Of course, the nobles this round are easier to get along with–and easier on the eyes, as Wu Ying’s kindly and refined medicine compounding tutor Liu Tsong and his spirited martial arts partner Li Yao both prove. Both women are merely setting out subtle hints at this stage, and if Wu Ying has yet to notice, he can be forgiven as progression along the Way requires studious diligence. It’s admirable to see such a slow burn. Most xianxia stories embrace wholeheartedly the wish-fulfillment aspects of the story. Another protagonist in Wu Ying’s footsteps would already be tilting his lance towards the sect’s top beauty, the ethereal “Fairy” Yang Fa Yuan.

That restraint is evident throughout this second book. A Thousand Li is not a Chosen One fantasy, so Wu Ying does not need to be a wunderkind. In The First Stop, Wu Ying’s chi cultivation progression is slowed down, and the admirable tendency to ground the abstract into the tangible permeates more than just chi cultivation magic. Whether martial arts strikes, blacksmith hammer blows, the turning of compost heaps, or identifying medicinal and poisonous plants, there are tangible descriptions and a sense of effort to each act. One of xianxia’s genre weaknesses is that many of its authors treat items and actions as though they were selected via a Final Fantasy RPG menu. Tao Wong brings these abstract and throwaway ideas fully into the world for his characters to sense instead of just consume. This grounds the abstract and increasingly gamified Taoist concepts into understandable concrete actions. Leveling up isn’t the abstract collection of experience or mana/chi, it is the forcible cleaning of clogged chi meridians–often accompanied by a moral, perceptual, or physical breakthrough as well.
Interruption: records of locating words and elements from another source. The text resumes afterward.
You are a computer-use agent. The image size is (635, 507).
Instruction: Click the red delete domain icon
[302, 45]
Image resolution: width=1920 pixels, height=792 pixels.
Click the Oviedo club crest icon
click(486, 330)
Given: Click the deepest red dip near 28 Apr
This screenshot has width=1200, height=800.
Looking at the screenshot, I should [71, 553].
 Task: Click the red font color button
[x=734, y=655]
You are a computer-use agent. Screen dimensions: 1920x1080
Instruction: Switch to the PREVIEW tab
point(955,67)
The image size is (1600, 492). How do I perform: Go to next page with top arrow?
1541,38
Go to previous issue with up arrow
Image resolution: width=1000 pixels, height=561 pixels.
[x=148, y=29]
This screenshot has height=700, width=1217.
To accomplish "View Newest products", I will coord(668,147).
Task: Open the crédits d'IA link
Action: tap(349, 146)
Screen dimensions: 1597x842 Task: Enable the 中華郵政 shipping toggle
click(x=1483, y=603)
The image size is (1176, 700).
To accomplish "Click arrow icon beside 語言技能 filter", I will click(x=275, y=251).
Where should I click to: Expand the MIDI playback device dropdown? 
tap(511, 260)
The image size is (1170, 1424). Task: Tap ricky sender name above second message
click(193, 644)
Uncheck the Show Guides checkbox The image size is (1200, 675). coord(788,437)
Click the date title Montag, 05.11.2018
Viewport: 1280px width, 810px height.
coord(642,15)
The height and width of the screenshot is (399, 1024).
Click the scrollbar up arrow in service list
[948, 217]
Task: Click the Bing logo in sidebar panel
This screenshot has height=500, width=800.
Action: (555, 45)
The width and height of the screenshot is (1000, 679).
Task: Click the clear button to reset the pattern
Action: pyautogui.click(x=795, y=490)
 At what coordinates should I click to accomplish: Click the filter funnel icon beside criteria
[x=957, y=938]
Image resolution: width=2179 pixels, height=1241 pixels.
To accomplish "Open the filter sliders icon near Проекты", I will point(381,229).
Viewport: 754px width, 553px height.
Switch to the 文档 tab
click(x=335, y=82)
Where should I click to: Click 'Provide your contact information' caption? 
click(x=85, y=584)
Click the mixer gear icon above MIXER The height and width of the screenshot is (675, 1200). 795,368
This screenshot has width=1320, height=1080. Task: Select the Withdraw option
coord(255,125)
This rare appeal to verisimilitude makes the A Thousand Li series an excellent introduction to cultivation fantasy, especially those who may be drawn in by the “Hogwarts meets The 36th Chamber of Shaolin” settings of many a xianxia fantasy.

While mostly an idyllic exploration of Wu Ying’s Path, The First Stop harbors an underlying foreboding as events outside the sect’s cultivation sanctuary are escalating, both in the natural and in the supernatural. While the Verdant Green Waters sect makes desperate and costly gambles to keep with the cultivation and enlightenment arms race, it won’t be until the upcoming The First Battle to see if these preparations will be enough. Whatever may happen, it is certain that Wu Ying, Li Yao, and the rest of their friends will be on the front lines of the upcoming war.